There has been a fair amount of publicity about the AcuFocus [KAMRA™] pinhole inlay, which we all hope will receive US Food and Drug Administration (FDA) approval this spring or early summer. That works through the basic optics of a pinhole aperture with this inlay centered on the pupil to correct presbyopia in 1 eye. The Raindrop is the second of 3 ways that intracorneal inlays have been proposed to correct presbyopia. The third method is the Presbia inlay [Flexivue Microlens™], which has a higher index of refraction and somewhat donut-shaped optic and is set deep in the cornea.

The Revision Optics Raindrop (and I am the FDA medical monitor for that) is a 2-mm hydrogel, a very thin disc, no thicker (depending on the power) than approximately 30 µm. It is placed typically under a flap (perhaps in the future it will be placed under a tunnel) at a depth of about 160 µm. This results in what has been called a pro-focal shape to the anterior cornea. It steepens the central cornea but, after epithelial remodeling, lends a shape change that is truly multifocal. It does this in a way that doesn't carry a lot of the negativity that has been present in attempts to create this kind of a shape with a laser on the front of the cornea because it is additive, whereas a laser procedure is inherently subtractive, which produces remodeling results that are unstable and often unsatisfactory.

The remarkable finding in the Revision Raindrop FDA trials so far -- and they are in phase 3 here in the United States -- has been that there is typically, on the average, only about 1 line loss of distance vision, so this is not monofocality. It is very different. At the expense of that loss of 1 line of distance vision, the average patient, on the average, gets J-2 near vision and also gets intermediate vision. Patient satisfaction has been extraordinary.

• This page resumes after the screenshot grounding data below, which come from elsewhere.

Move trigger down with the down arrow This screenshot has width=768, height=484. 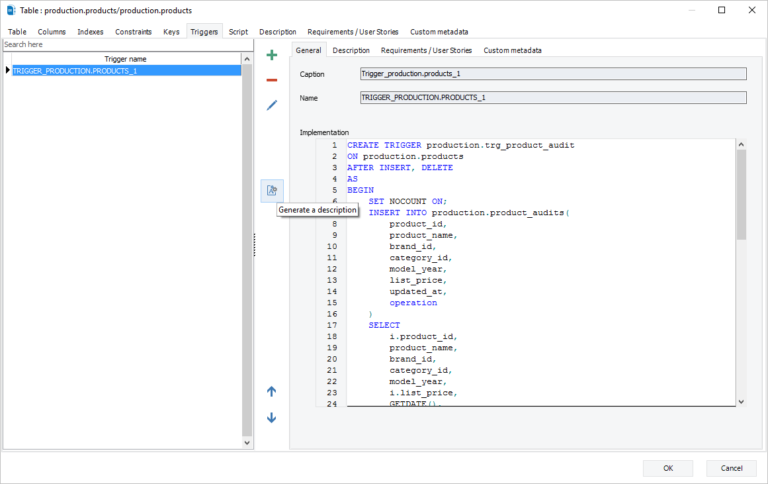(271, 417)

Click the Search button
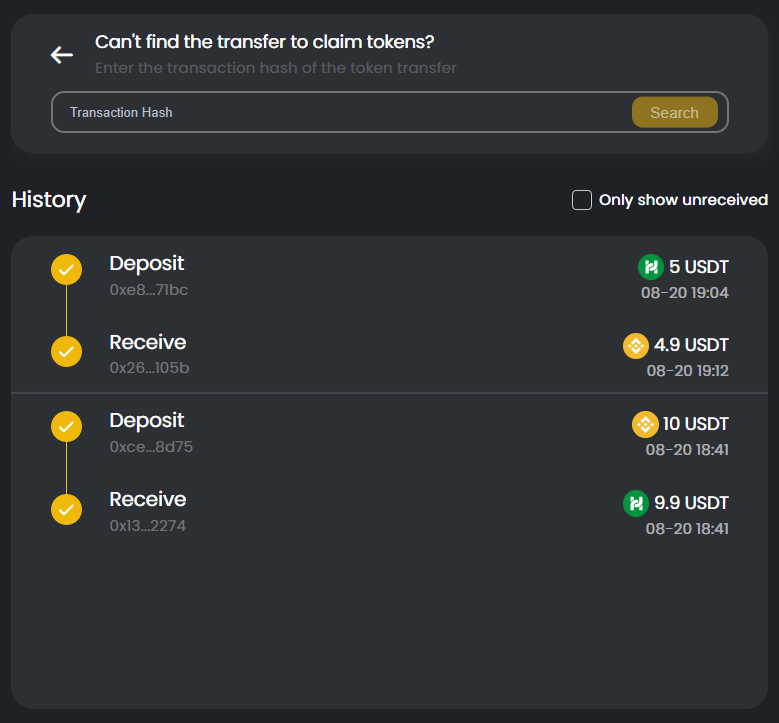click(x=675, y=112)
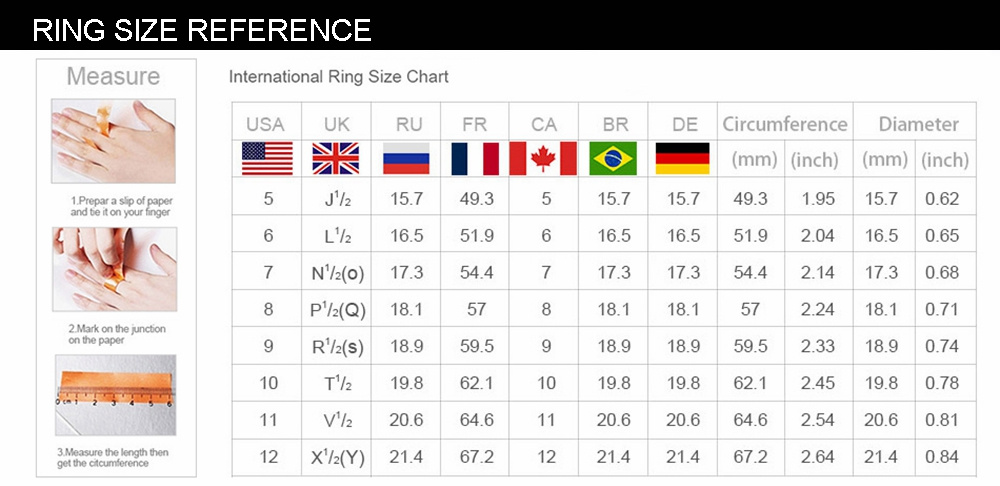Click the Brazilian flag icon
This screenshot has height=486, width=1000.
[613, 158]
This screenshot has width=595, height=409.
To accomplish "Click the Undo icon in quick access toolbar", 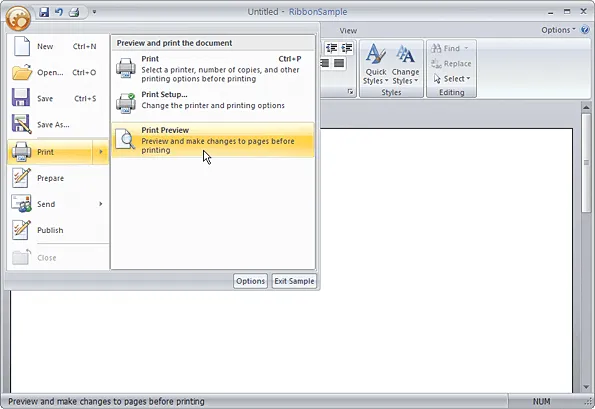I will click(59, 12).
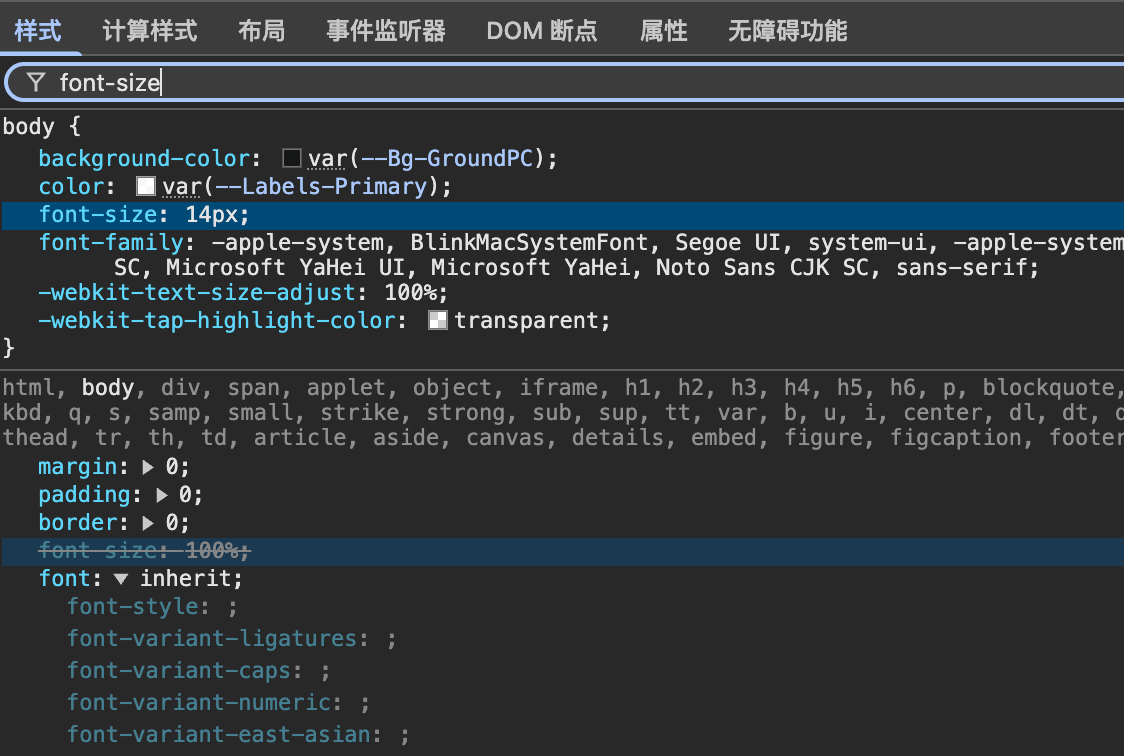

With inlays, there are always issues of foreign-body reaction, haze, and explants, but there have been remarkably few. There was a very well worked-out protocol for having a very high rate of tolerance of these devices. They have been in corneas now for many years and have a very high tolerance. This is largely due to the fact that the high water content hydrogel allows glucose, ions, and other nutrients to pass right through, and it's very small, so nutrients can also pass around the inlay, making the corneal tolerance of the inlay very high.

Patient satisfaction is very high. In fact, in studies going on outside the United States, patients are having such a good result in the first eye that they are asking for it in the second eye. They are not losing that much distance vision, and they are very happy with the reading vision.

This is something that you are going to want to keep a watch on as we go forward as yet another possible solution to presbyopia.

This is Roger Steinert, on behalf of Medscape. Thank you very much for listening.